** Task input **
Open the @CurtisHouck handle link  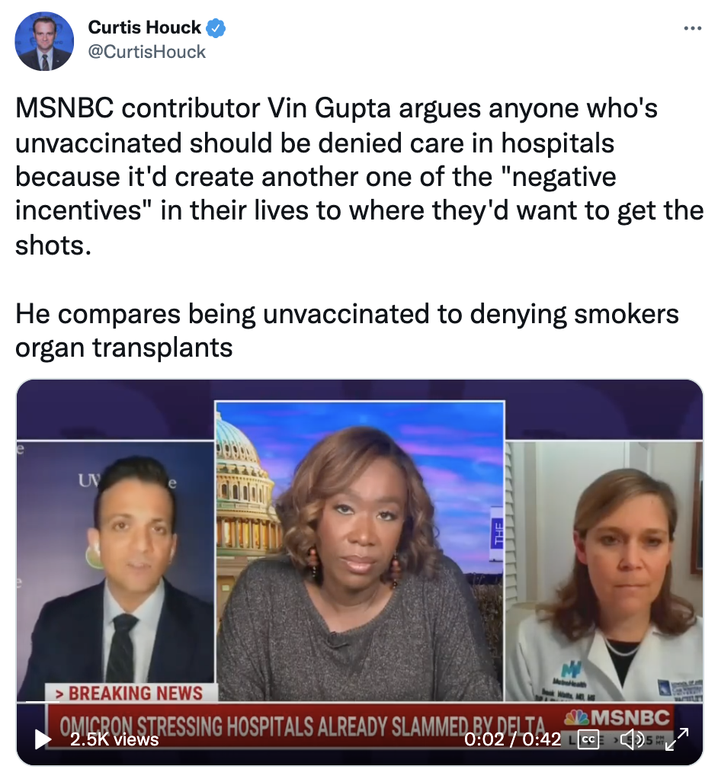tap(146, 52)
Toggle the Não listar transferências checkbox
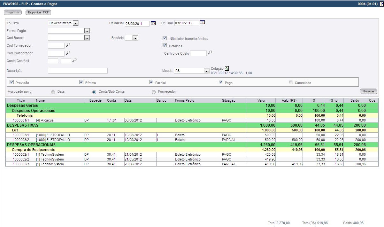384x227 pixels. (165, 38)
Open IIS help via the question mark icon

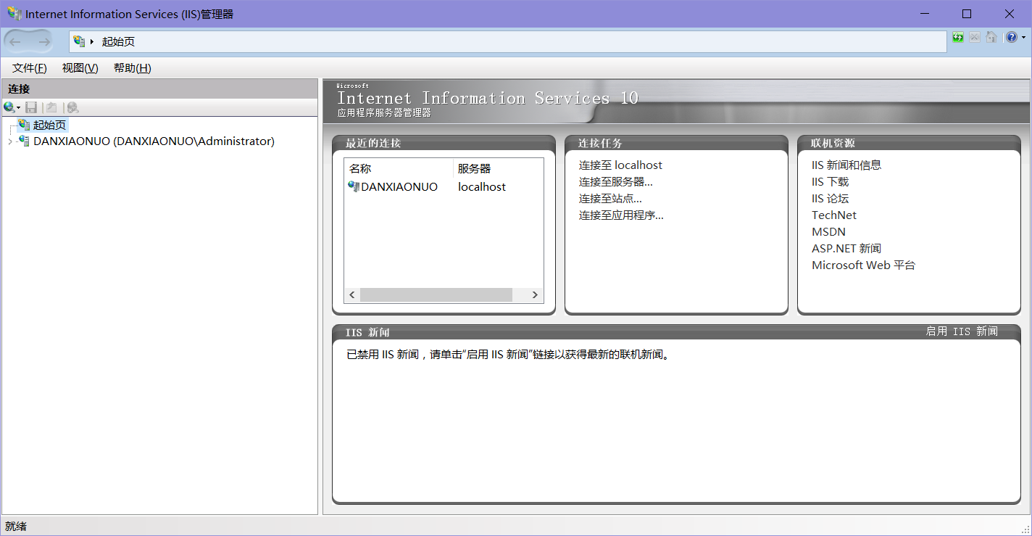coord(1012,36)
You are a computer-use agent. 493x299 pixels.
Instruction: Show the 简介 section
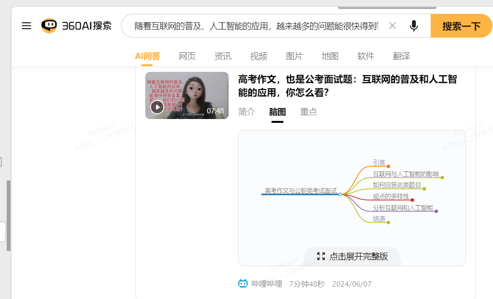tap(247, 112)
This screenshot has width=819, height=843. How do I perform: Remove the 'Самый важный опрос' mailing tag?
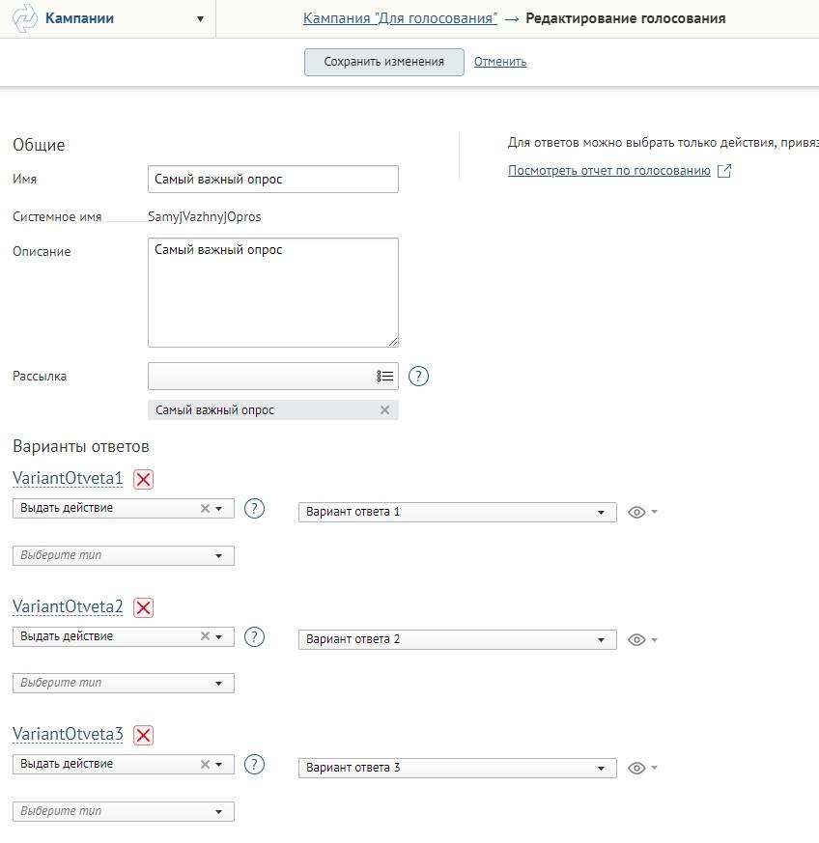(x=384, y=410)
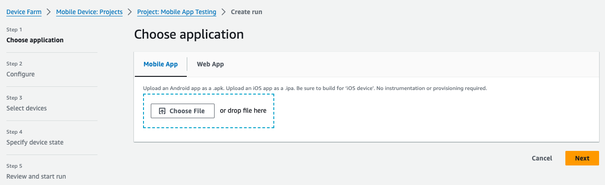Switch to the Mobile App tab
The width and height of the screenshot is (605, 185).
[160, 64]
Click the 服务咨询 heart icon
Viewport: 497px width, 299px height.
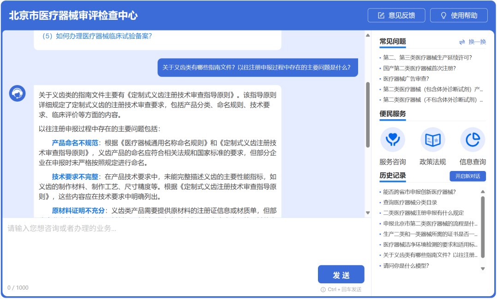tap(392, 140)
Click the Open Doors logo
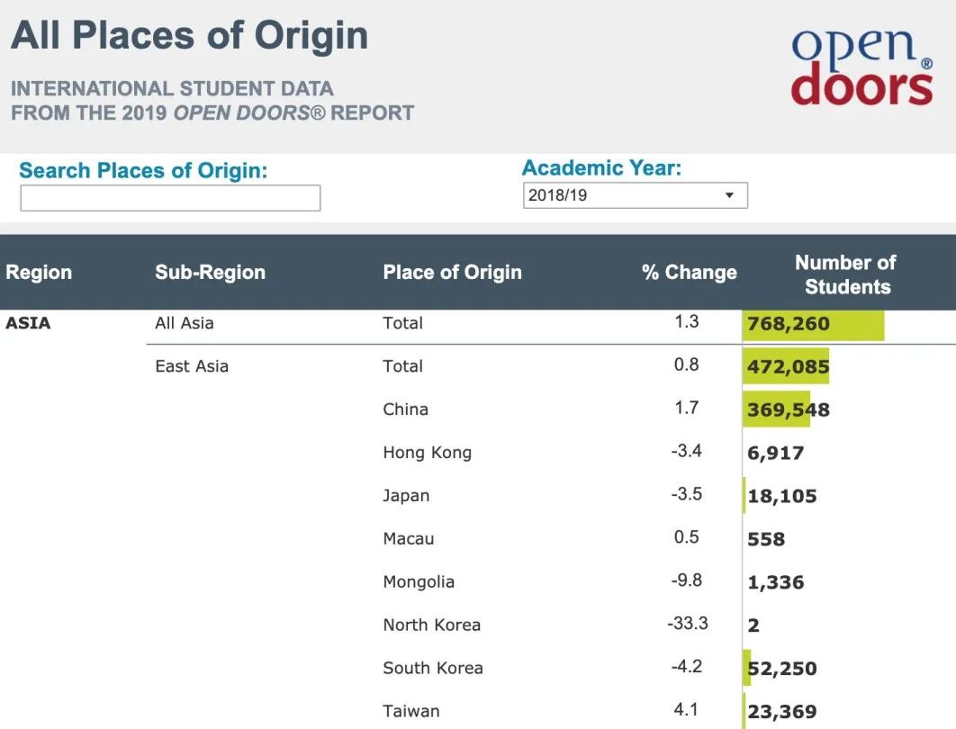Viewport: 956px width, 729px height. tap(862, 67)
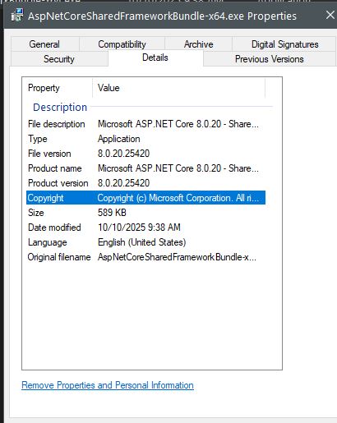The width and height of the screenshot is (337, 423).
Task: Select the Date modified row
Action: pyautogui.click(x=145, y=228)
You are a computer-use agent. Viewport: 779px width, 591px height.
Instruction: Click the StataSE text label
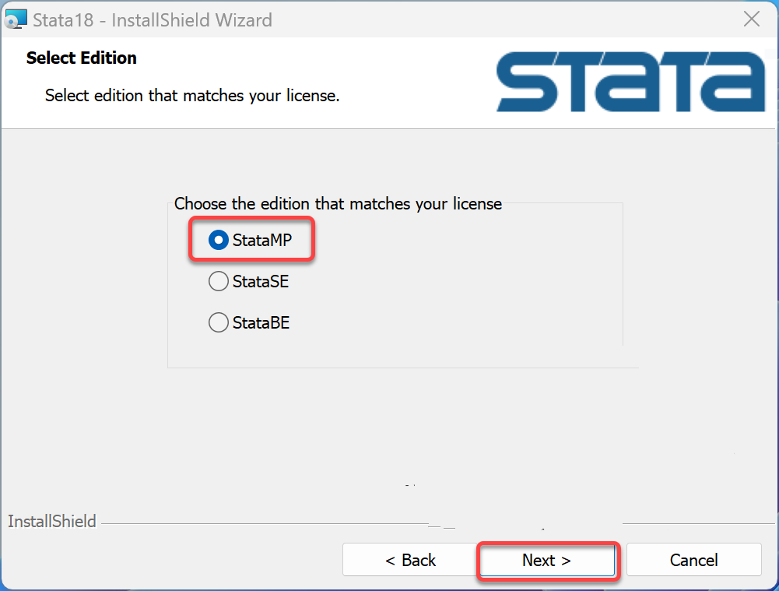click(x=261, y=281)
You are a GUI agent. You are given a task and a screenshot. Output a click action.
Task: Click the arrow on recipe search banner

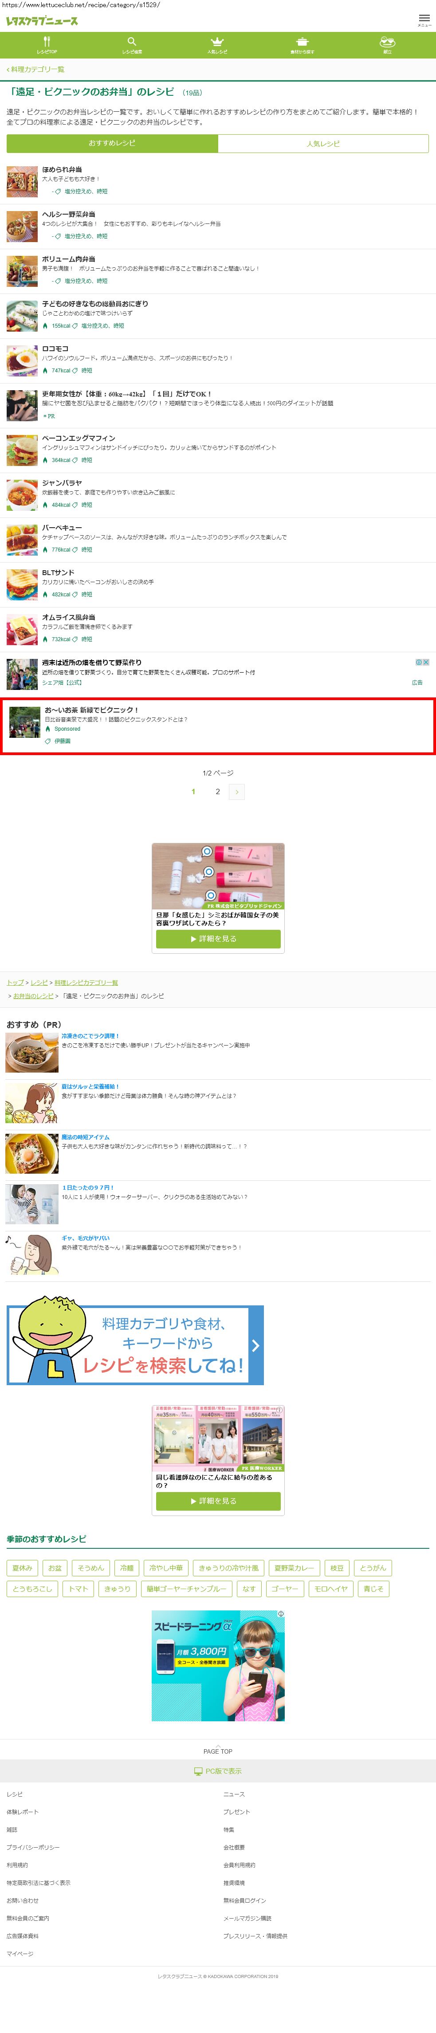click(255, 1346)
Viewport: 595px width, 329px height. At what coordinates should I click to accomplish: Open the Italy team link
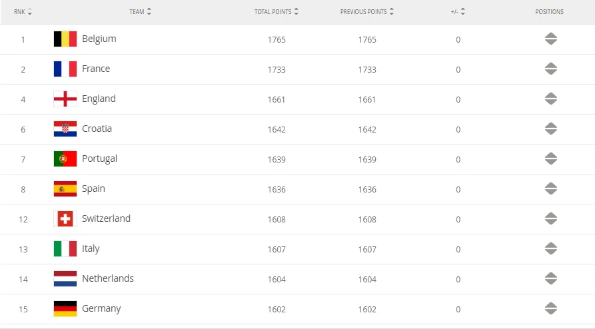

** What you will do **
Every line that includes "agent" must be copied from the material above.

** Completed exercise **
You are a computer-use agent. 493x299 pixels.
You are a computer-use agent. Viewport: 779px width, 591px height.
You are a GUI agent. You are given a task and a screenshot. Output a click action.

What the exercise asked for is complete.